Yes, it covers a good sized area due to its antenna height, but because of its low power, it covers that large area weakly.

I ended up driving around the area over the weekend (Route 128, Needham, Newton, etc...) and I found that their original 25kW signal from Haverhill was still their more robust sounding signal on the radio, even practically right under the 96.5 translator tower. The translator was not able to completely overcome interference from a number of co-channel, first or second adjacent channel, and off-channel (intermodulation) sources of interference even in its immediate area, while the original 92.5 signal was cleaner, stronger, and would definitely be the one that a casual listener would choose in comparison even in the translator's target area.

I don't understand the purpose of it, unless it was the best they could do just to claim that they have a signal in the metro-Boston area (barely) within Route 128, or if there are some particular clients right in that immediate Route 128 Needham, Newton Upper Falls, Wellesley Hills area that they're trying to impress.
 
interesting, and note that 99.9 I believe has the calls of WFNX. No idea if they'd go the route of the old 'FNX.

.....The AM of course grabbed a bit of attention with a call change to "WWBZ".....

The FM is indeed WFNX and while a switch to alternative/modern is possible, some of the rock cuts they are "testing" (which may be purely a stunt) are the harder "active rock," already covered locally on Laser 99. They've also asked their listener [sic] to "vote" on oldies, pop and even a few country tracks.

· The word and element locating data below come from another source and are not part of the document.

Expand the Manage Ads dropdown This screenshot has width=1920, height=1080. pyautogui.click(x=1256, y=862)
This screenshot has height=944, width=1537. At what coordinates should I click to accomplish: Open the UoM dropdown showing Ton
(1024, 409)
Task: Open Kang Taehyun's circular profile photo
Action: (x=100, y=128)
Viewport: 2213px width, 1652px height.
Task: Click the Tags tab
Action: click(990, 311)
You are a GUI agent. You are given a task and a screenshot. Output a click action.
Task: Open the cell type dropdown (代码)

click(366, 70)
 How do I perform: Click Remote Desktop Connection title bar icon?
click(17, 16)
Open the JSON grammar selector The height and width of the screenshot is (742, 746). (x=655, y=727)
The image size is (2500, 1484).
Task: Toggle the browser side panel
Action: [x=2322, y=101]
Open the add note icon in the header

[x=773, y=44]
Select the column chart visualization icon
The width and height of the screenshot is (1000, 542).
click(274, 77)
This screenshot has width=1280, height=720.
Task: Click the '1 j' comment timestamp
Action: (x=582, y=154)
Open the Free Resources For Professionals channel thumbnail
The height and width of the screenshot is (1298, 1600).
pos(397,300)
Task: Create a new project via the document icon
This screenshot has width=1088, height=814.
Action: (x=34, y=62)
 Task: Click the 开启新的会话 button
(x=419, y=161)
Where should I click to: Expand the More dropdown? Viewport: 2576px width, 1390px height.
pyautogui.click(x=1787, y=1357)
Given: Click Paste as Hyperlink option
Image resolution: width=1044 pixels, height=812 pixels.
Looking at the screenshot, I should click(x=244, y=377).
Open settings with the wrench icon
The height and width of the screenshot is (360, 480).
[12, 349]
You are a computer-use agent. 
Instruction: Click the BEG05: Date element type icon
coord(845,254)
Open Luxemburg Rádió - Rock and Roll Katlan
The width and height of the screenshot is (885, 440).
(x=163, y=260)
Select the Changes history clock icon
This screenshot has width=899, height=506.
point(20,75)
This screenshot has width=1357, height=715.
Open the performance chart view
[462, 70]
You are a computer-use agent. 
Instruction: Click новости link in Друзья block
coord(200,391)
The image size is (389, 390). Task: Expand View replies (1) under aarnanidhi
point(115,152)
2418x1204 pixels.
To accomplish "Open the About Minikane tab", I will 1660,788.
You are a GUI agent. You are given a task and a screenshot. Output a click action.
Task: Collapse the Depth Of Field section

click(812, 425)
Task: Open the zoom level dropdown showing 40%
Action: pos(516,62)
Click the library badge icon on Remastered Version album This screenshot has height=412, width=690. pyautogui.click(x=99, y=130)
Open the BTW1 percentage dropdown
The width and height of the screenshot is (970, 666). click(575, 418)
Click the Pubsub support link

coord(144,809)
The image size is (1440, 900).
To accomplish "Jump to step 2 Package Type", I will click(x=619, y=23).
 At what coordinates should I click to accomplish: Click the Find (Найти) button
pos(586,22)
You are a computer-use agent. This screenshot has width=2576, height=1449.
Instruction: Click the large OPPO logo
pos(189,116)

The original WFNX was quite unlike WXRV The River, so the call letters may not indicate their future direction. From the present sound of things, my guess would be a Mike-FM "We Play Anything" (no, you don't!) format.

With the Monday deadline approaching, anyone who thinks their "vote" is going to make a difference in programming is mistaken. Whatever new format maybe coming has already been determined, and possibly had been decided upon before the "voting" started.

One of their promos said this process would help them design "two perfect stations," which implies the AM will be separate. Bird-fed third tier talk, maybe? Who'd vote for that? And these would have to be shows so desperate for affiliates that they don't care being partly preempted in morning and afternoon drive (or after 6pm in summer).

The real question in my mind is not what they'll do but how they'll do it. Where is this "new" programming coming from? There's been no evidence of any activity inside the dusty old WCAT bungalow recently, or for that matter in the past year. A few --very few-- local ads have been clumsily inserted over the Haverhill simulcast previously, which MIGHT have been produced at the Orange studio. But when the FM was WNYN, running a local morning show and then Classic Rock from ABC, the stereo FM air & production studio (same thing) was at WGAW in Gardner, which they no longer own. (Note that WGAW is so far from the Athol transmitter that monitoring the 99.9 signal was a painful and impractical fringe listening chore.)

The only surprising thing about these new developments is the mere fact that someone in Haverhill suddenly remembered they have stations out here.
 
i think using the calls WFNX as an identity is a bad move. They still have such a lingering notable legacy. Now granted, the geography is different... but if someone says "oh i was listening to WFNX while I was driving through Gardner", they are going to get some weird looks
 
For quite awhile, 700 was being left on all night. Is this still occurring?

I haven't checked, but I doubt it. Now that it has its own automation for its own programming, s/on & s/off commands might be running on it.

Why bother branding yourself as WFNX when you're not providing the WFNX product?
http://www.999wfnx.com/

Agreed. The only excuse is that most listeners out here never heard the original unless they were traveling many miles east of Athol. You can't even hear their former NH repeater (92.1) from here, which went God Squad after the Phoenix sold it.